> Stored entries:

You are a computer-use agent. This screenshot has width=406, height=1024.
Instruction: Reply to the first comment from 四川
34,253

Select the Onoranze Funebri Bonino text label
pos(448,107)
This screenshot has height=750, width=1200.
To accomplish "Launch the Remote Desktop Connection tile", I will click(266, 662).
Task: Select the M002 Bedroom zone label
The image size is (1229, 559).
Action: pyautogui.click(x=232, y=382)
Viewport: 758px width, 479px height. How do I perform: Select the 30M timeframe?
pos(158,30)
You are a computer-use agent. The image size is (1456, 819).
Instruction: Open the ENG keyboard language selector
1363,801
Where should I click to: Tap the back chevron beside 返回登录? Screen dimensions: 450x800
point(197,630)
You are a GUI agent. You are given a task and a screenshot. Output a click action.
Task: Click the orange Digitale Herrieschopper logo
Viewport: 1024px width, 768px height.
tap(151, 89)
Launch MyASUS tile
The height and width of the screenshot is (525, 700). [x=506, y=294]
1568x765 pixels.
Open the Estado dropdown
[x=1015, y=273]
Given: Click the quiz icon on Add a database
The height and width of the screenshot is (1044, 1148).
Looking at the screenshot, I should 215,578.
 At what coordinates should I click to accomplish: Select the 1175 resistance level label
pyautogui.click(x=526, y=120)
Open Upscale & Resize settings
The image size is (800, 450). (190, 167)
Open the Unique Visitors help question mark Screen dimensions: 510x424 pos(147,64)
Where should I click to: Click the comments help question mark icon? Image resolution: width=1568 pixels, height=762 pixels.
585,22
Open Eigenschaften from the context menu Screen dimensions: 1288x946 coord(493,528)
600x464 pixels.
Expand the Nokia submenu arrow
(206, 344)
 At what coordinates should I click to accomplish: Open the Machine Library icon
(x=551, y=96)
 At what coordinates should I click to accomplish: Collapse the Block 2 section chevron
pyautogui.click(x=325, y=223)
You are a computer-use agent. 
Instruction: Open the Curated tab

> REQUIRED WORK: Please copy the listing above word for word, from the line containing "Select the Onoranze Funebri Bonino text label" down to the line containing "pos(158,30)", both of those lines included.

> SOLUTION TO THIS PROBLEM:
Select the Onoranze Funebri Bonino text label
pos(448,107)
This screenshot has height=750, width=1200.
To accomplish "Launch the Remote Desktop Connection tile", I will click(266, 662).
Task: Select the M002 Bedroom zone label
The image size is (1229, 559).
Action: pyautogui.click(x=232, y=382)
Viewport: 758px width, 479px height. How do I perform: Select the 30M timeframe?
pos(158,30)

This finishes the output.